Такие вот были! Теперь Сталин был совсем сед и не похож на свои полные обаяния портреты, которыми живописцы тех лет заполняли залы музеев. Суровое грубое с неровной кожей, выбритое до голубизны лицо было недобрым, самоуверенным до напыщенности. Коротконогий, тучный, Главный Хозяин страны молчал и только переговаривался изредка и коротко со спутниками.
Но перед «Запорожцами», рассказывали сопровождавшие, постоял. В холодных равнодушных глазах что-то вспыхнуло вроде удовольствия, видно, вспомнил скандальные подробности письма запорожцев: понравилось. Молотова среди них не было, но запомнилась высокомерная фигура прежде не виденного мною Кагановича — его лицо единственно выражало любопытство, может быть, до этого о Репине понятия не имел. Серго был непроницаемо равнодушен, высоко нес властно вздернутую голову.

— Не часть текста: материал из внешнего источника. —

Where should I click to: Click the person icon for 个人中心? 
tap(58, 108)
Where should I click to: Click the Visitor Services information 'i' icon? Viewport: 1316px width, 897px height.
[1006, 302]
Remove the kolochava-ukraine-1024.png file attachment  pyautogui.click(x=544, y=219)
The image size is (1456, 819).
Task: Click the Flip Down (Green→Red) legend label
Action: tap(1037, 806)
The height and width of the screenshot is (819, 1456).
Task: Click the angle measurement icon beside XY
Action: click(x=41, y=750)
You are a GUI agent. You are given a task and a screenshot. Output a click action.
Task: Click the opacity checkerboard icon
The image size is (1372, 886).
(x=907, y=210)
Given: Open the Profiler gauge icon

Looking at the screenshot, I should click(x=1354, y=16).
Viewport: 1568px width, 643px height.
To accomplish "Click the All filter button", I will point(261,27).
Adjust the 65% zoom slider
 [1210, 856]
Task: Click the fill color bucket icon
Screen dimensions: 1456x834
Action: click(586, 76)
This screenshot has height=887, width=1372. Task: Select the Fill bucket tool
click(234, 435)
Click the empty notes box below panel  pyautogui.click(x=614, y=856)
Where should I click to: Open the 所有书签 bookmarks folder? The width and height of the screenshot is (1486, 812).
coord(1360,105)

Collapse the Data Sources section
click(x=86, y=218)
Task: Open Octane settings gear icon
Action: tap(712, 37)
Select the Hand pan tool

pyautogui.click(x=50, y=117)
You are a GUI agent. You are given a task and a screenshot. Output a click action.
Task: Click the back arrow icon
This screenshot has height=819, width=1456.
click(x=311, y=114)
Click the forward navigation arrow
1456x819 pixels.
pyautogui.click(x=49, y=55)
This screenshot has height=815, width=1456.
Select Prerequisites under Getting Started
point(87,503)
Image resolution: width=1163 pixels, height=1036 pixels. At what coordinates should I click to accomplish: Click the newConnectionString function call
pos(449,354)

Протекло менее трех лет после убийства Кирова — и эти, отделив себя от народа, проходили твердо, нахмуренно, как рыцари, закованные в броню своего политического успеха, своей невероятной карьеры и, казалось, каждый их шаг сопровождает бряцание невидимого оружия. Стена почтительного оберегающего страха была воздвигнута между народом и ими. Река меняла русло, она потекла вспять. Кто угадает сокрушительно тяжелые воды Волги в чистом и легком ручейке ее истока, запечатленном Репиным.
Рассказывали: «САМ», покидая выставку, стал еще более мрачным: то, что создавалось при нем, было неизмеримо хуже, он это наглядно сейчас увидел. Ужо им, его живописцам, маститым и заслуженным!
Иначе появилась на выставке Н. К. Крупская. Окруженная многочисленными «дамами» (иначе не назовешь милых старушек и интеллигентных коммунисток, ее окружавших и ведущих под руки), с выкатившимися из орбит базедовыми глазами, одышкой, свисающим зобом (очевидно, по приказанию кремлевских убийц лечили неправильно), очень, очень больная, с совсем белой головой и крохотным узелком волос на затылке, она мне вспоминается среди толпы, возможно, приезжала в обычные «посетительские» часы. Стояла перед картинами с трудом, говорила мало, задыхаясь и вытирая слезы, набегавшие то ли от болезни, то ли от нахлынувших воспоминаний.
Среди этой «всей Москвы», протекавшей через знакомые залы, самым пронзительным и острым воспоминанием закрепилось одно.
В обычный посетительский день в служебную нашу комнату прибежала большелобая Катюша Дубенская, потомок народовольцев. «Хочешь увидеть Веру Фигнер, она сейчас возле Ярошенко»? — Помчались туда. Фигнер уже вошла в репинские залы, одна, без спутников, которые, безусловно, были, но отстали.